Ha adottato: 1°) l'aggettivo comunista (sottointendendo la pessima fama per i crimini consumati in suo nome e lo squallido retaggio che ha lasciato) per demonizzare, leninisticamente, chi non è schierato totalmente dalla sua parte e, berlusconamente, i magistrati non disposti ad entrare nel suo libro paga;
2°) il culto e la devozione assoluta per il capo; 3°) ideali di libertà come schermo per coprire calcoli e manovre finalizzati al perseguimento di obiettivi personali di potere; 4°) il concetto di “maggioranza” (“bolscevismo” in lingua russa), inteso come diritto della maggioranza sia ad esercitare il potere assoluto, sia ad annullare la minoranza anche all'interno dello stesso partito. (Ne sa qualcosa Gianfranco Fini)
5°) il legame fraterno con Putin, che non è un superstite dei Gulag, ma uno che nei Gulag vi spediva i comunisti che non si riconoscevano nel bolscevismo.
In altri termini, il bolscevico di Arcore ha costruito la propria fortuna usando per dritto e per rovescio i nomi e i metodi, appunto, del bolscevismo russo: tant’è che il suo seguito è composto da chierici e fedeli simili a quelli che acriticamente osannavano Stalin ed erano pronti ad aggredirti se soltanto mettevi in dubbio il credo bolscevico e la sacralità del capo.
Quei chierichetti mi sembra di rivederli nei volti dei Gasparri, dei Cicchitto, dei Capezzone e del Bondi.

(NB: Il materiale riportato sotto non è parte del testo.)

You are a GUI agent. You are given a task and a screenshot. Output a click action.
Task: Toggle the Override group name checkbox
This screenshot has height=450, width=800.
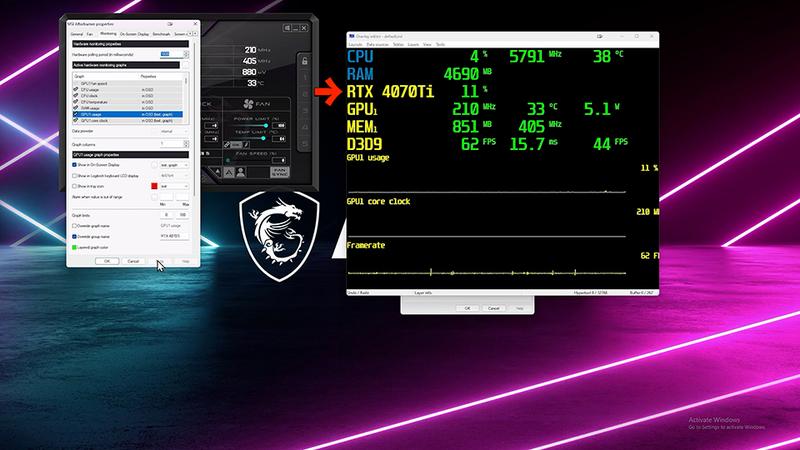[x=75, y=236]
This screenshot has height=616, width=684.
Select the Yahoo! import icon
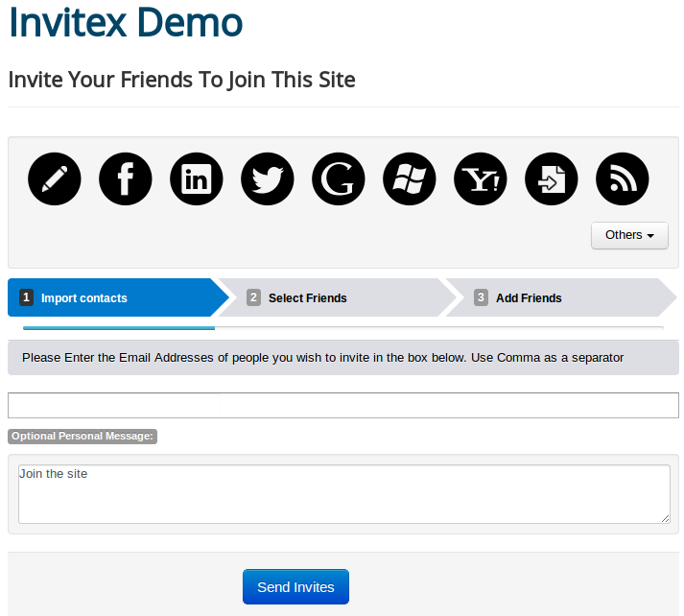[x=481, y=178]
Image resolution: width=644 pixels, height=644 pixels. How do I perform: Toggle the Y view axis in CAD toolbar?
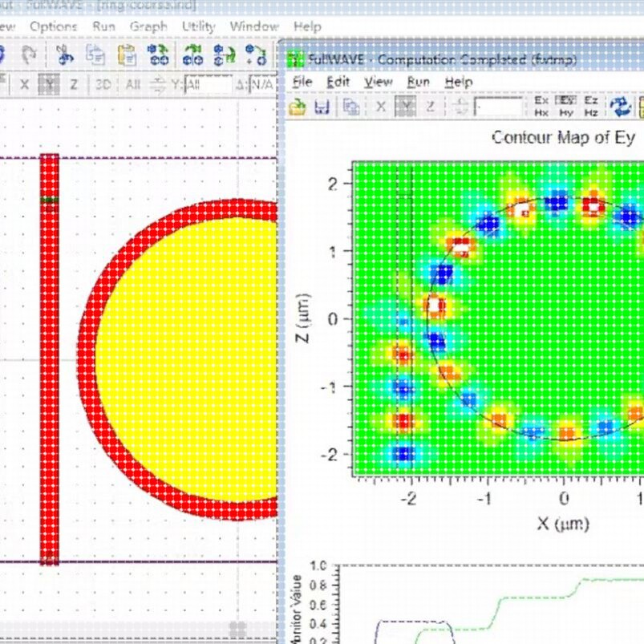click(49, 84)
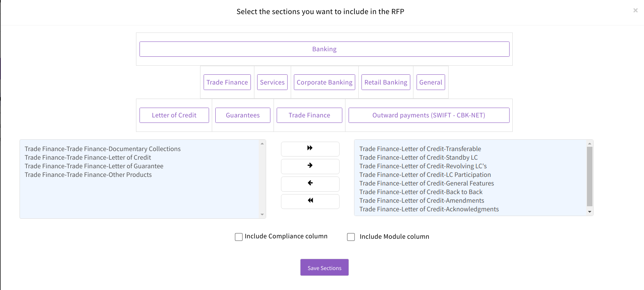Image resolution: width=644 pixels, height=290 pixels.
Task: Click the move-selected-right arrow icon
Action: coord(310,166)
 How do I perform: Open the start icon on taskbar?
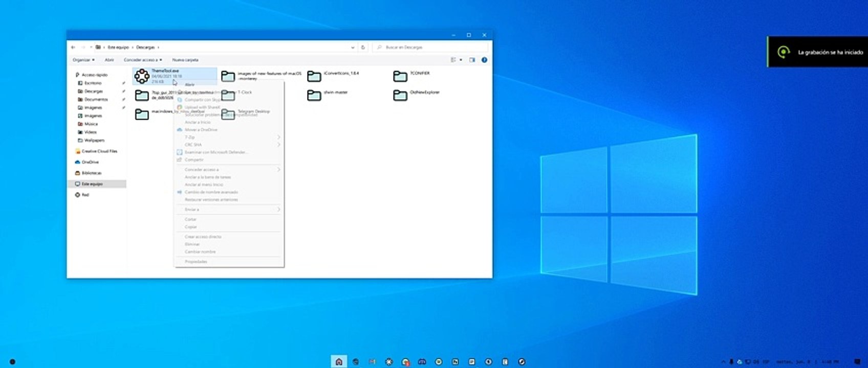(x=339, y=361)
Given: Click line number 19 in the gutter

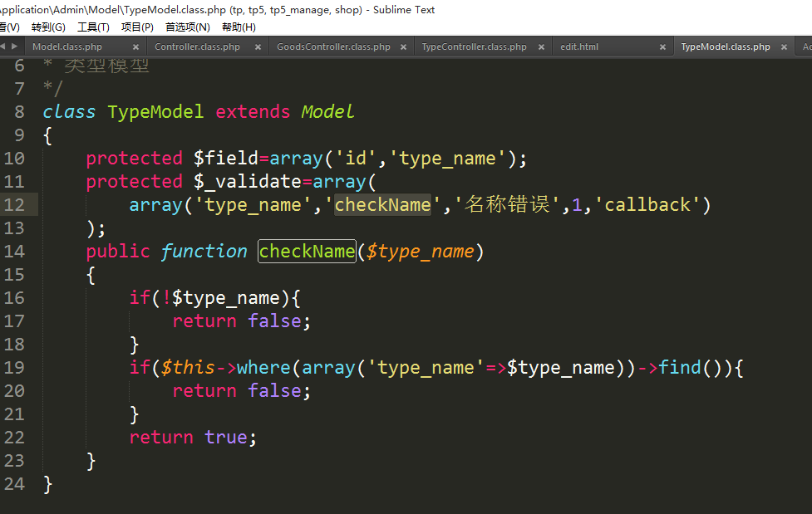Looking at the screenshot, I should tap(15, 367).
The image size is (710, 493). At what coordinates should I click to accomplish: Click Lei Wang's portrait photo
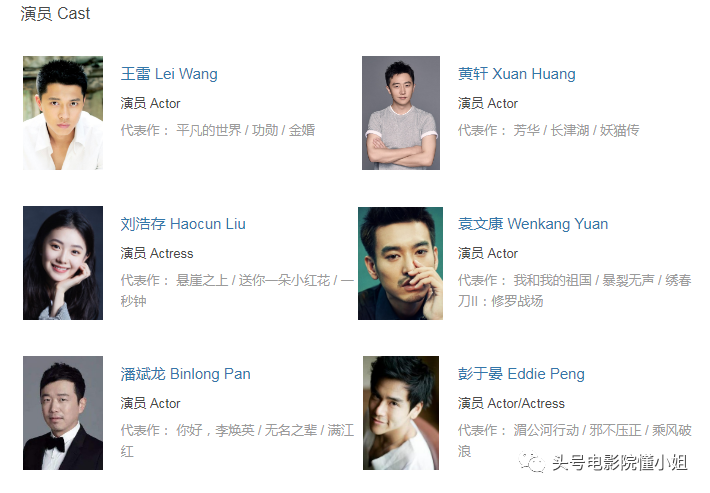63,113
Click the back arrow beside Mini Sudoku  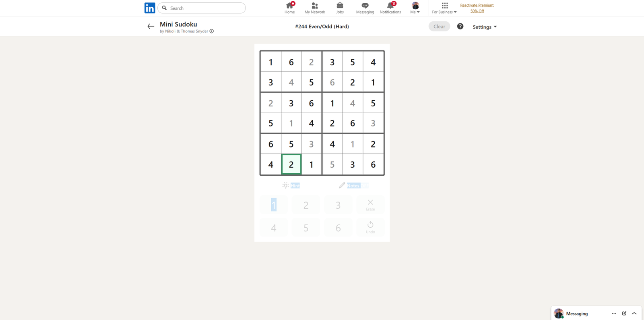tap(151, 27)
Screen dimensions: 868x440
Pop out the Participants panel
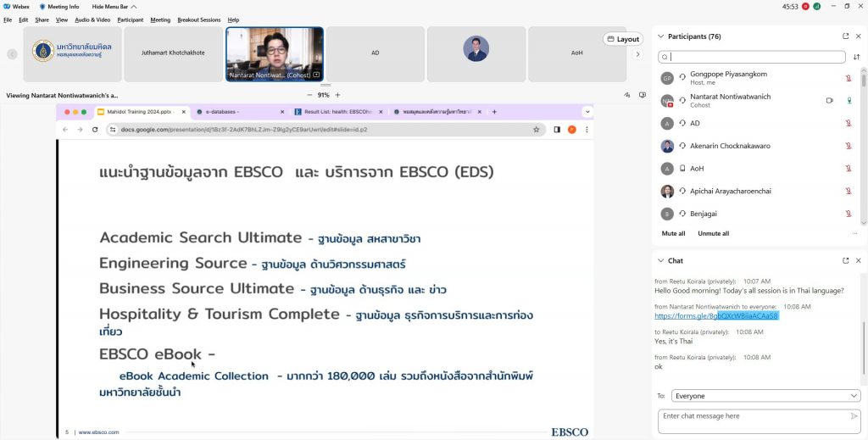(x=845, y=36)
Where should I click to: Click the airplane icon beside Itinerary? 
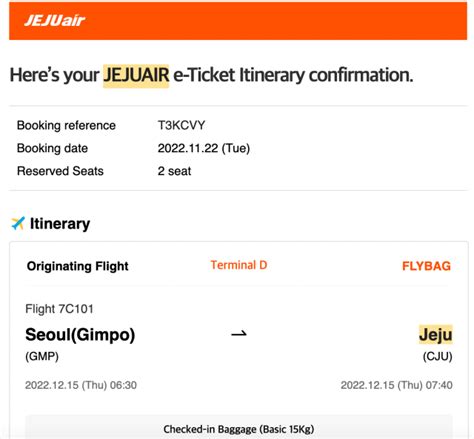pyautogui.click(x=18, y=223)
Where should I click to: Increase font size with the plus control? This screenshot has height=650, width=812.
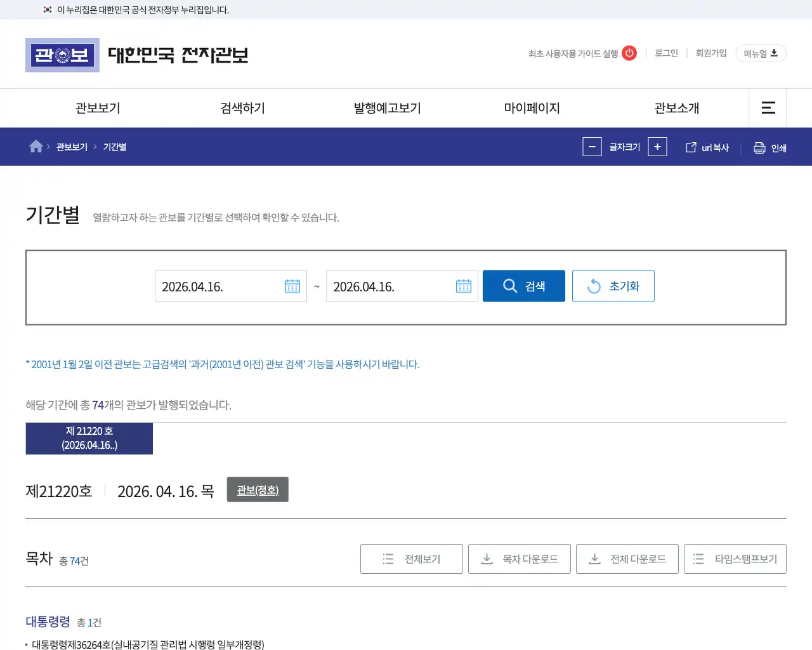[657, 147]
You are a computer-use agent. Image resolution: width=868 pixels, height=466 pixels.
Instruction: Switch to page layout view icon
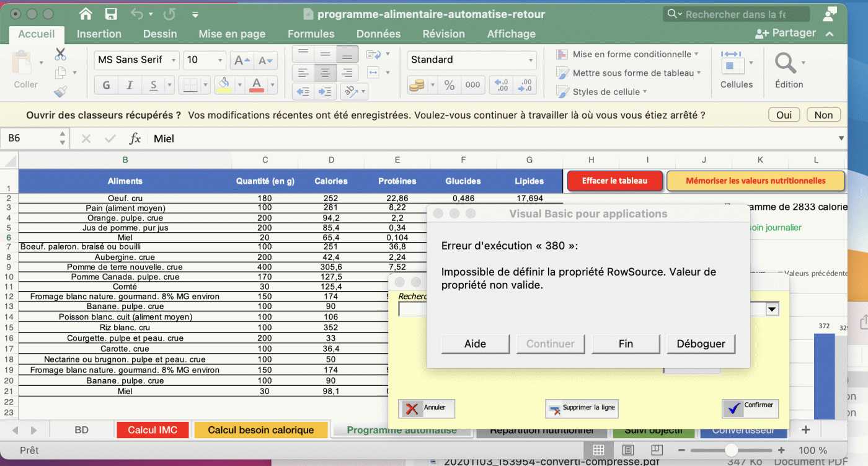tap(627, 450)
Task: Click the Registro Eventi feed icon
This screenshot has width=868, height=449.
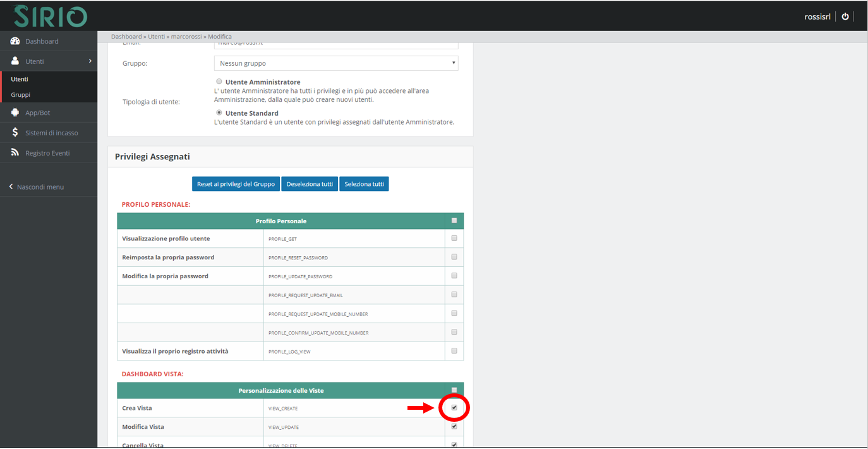Action: 15,153
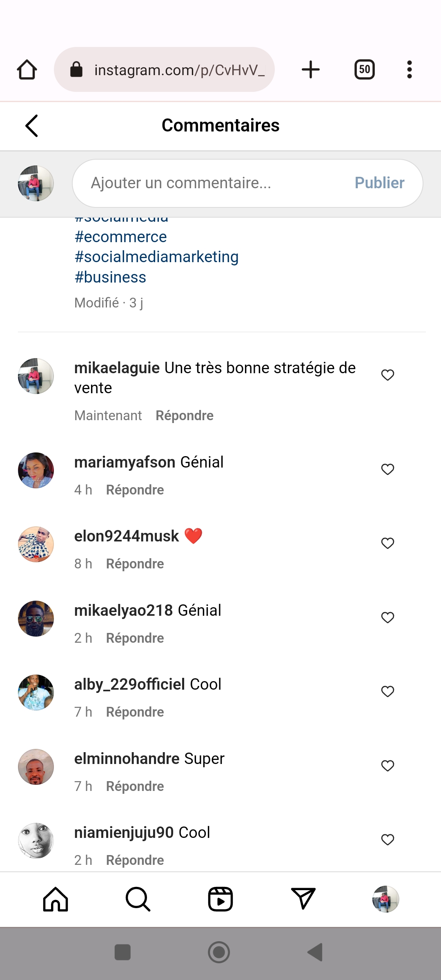Screen dimensions: 441x980
Task: Go back from the Commentaires screen
Action: tap(32, 125)
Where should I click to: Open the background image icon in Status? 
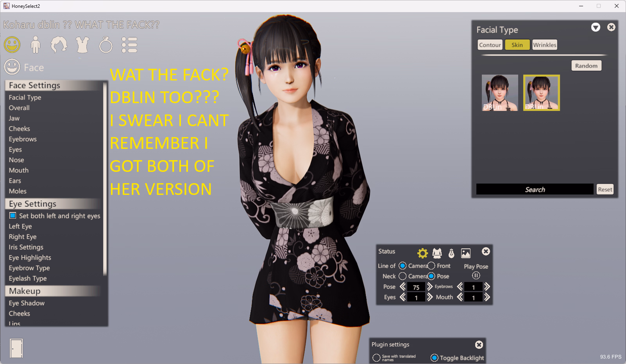(x=466, y=253)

Quest’ultimo, peraltro, proviene direttamente dall’allevamento del PCI. Partito nel quale anch’io ho militato e attorno al quale, sia pure criticamente, ho sempre orbitato.
Una consolazione, però, la trovo nella speranza che siccome ad affossare il comunismo leninista è stato il fideismo cialtronesco dei chierici, gli stessi chierici affossino anche il bolscevico d’Arcore. Ma per liberarci completamente della pandemia berlusconiana occorre che gli elettori vedano in alternativa un “antidoto” affidabile e non un brulicume di misture varie, senza un volto ed una identità ben definiti.